From Peru to Tunisia, Indonesia to Papua New Guinea, Covid-19 has devastated millions of lives and continues to wreak havoc. Globally more than four million lives have now been lost, healthcare systems continue to crack under the pressure, and the light at the end of the tunnel is still out of sight for most of the world, especially where there is an acute shortage of vaccines.
Estimates project that, at our current pace, it will take 57 years for all countries to be fully vaccinated and the latest data shows that 85% of vaccine doses have been administered in richer countries, while only 0.3% of doses have been administered in low-income countries. Countries such as the UK, which ordered enough doses to vaccinate its whole population three times over, must do their part to resolve global vaccine inequality now.
Agnès Callamard, Secretary General of Amnesty International, said:
“The UK has already fully immunized more than 50% of its population in roughly six months. In contrast, Nepal has only been able to fully vaccinate 3.97% of its population and has not received deliveries as scheduled amid another deadly wave of infections. These figures paint a stark picture of unforgivable inequality. Wealthy nations cannot simply keep turning a blind eye, as their neighbour’s house burns down. We aren’t talking in abstracts – we are talking about people’s rights to life.
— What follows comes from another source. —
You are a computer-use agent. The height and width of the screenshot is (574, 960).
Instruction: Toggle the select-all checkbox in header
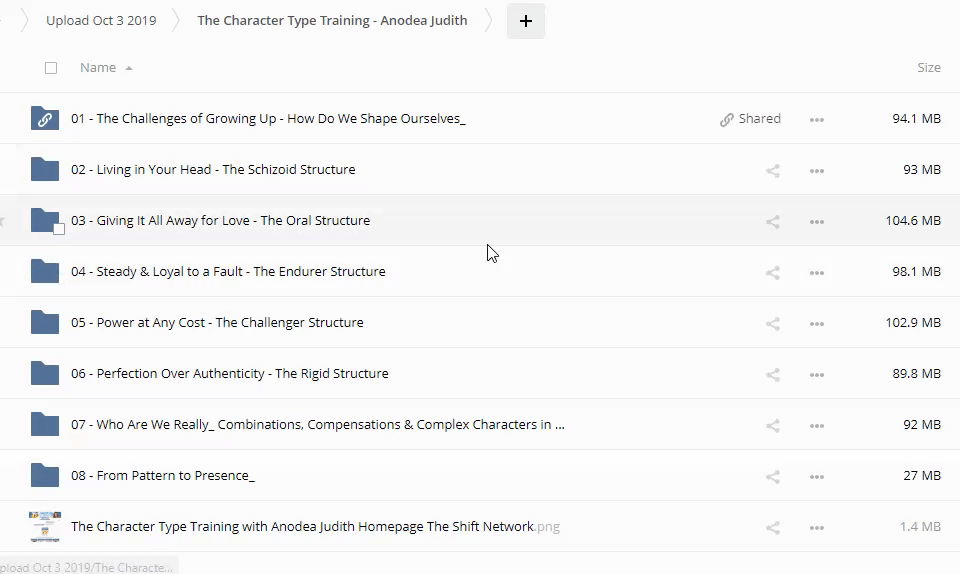click(51, 68)
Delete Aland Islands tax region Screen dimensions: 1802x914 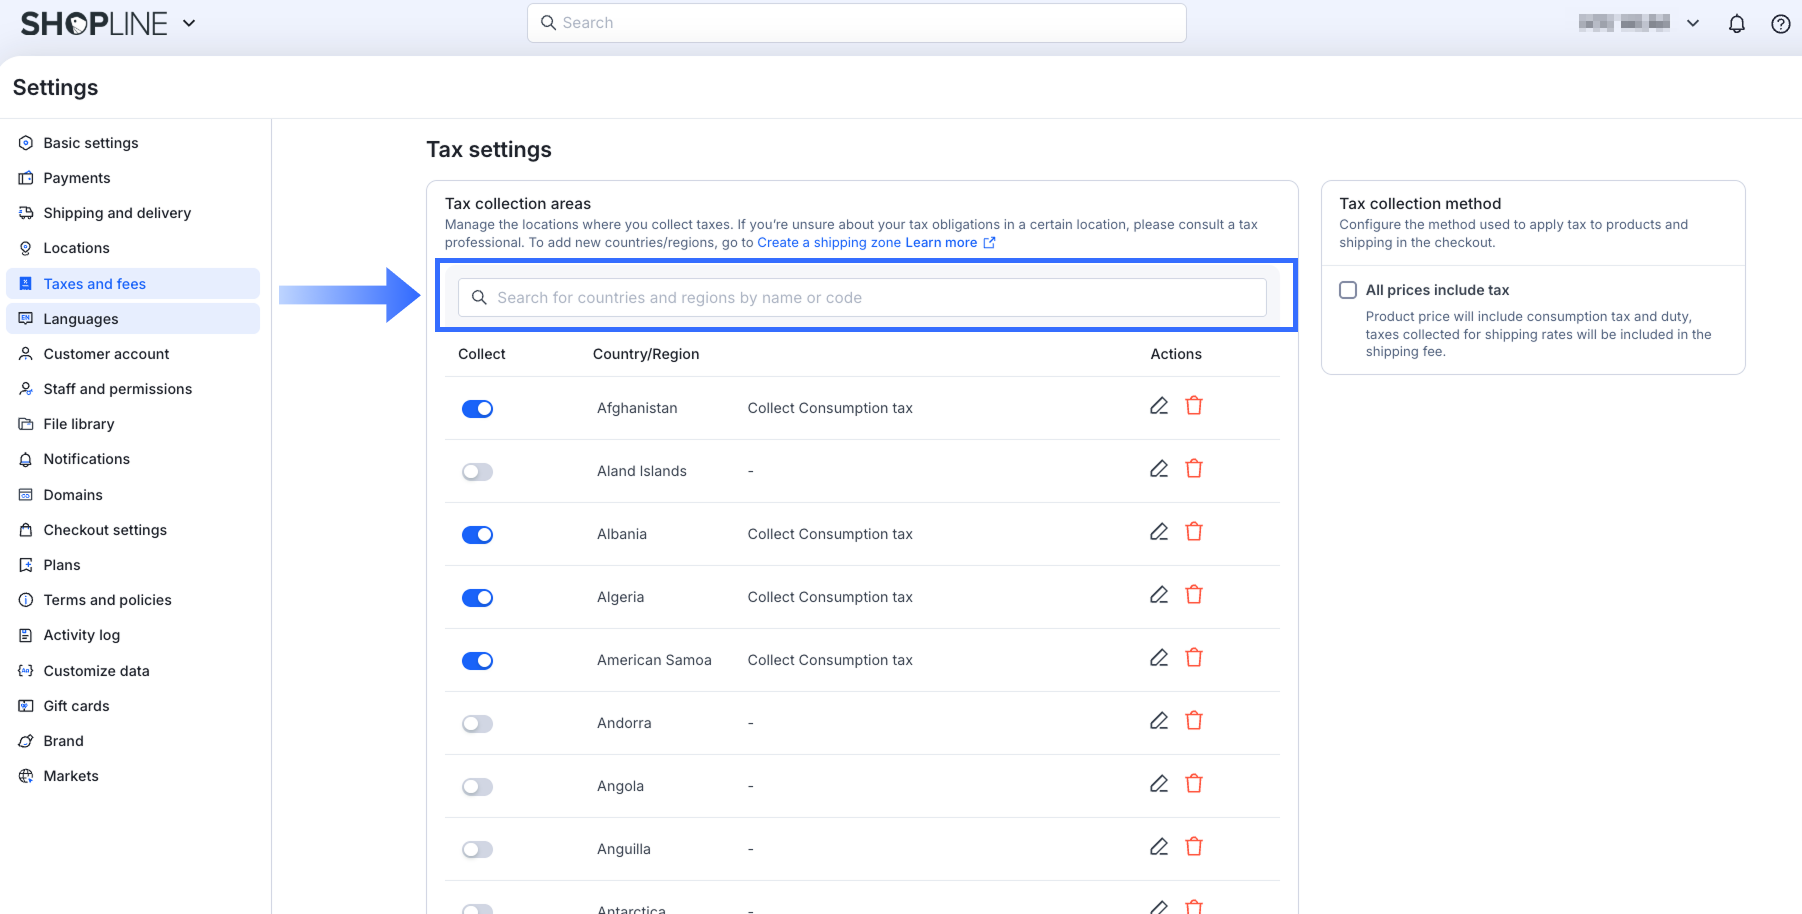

“Whilst Japan committed to send 1.6million doses to Nepal within the next few weeks – a welcome move – it is sadly only a band-aid, not a global solution. Sooner rather than later, leaders must realise that viruses don’t care about borders. We need bolder action from the international community, particularly wealthier states like the UK, the European Union, Canada and the United States who are sitting on unused doses, much of which may expire at any moment. They must do the right thing, they must urgently put into motion a comprehensive plan to fairly redistribute these doses around the world. Looking forward, the UK and other countries also must urgently waive rights over the vaccine, thus ensuring multiplication of production to meet global demand.”
Nepal is just one of many countries currently facing acute vaccine shortages. The supply crisis can only be resolved in the long term by taking critical measures to address vaccine inequality including pushing pharmaceutical companies to share their knowledge and technology whilst ensuring that intellectual property rights are not a barrier to increased global production.
Amnesty International is calling on the international community, particularly wealthier countries such as the UK to urgently share unused vaccine doses and take other concrete measures to seriously tackle global vaccine inequality.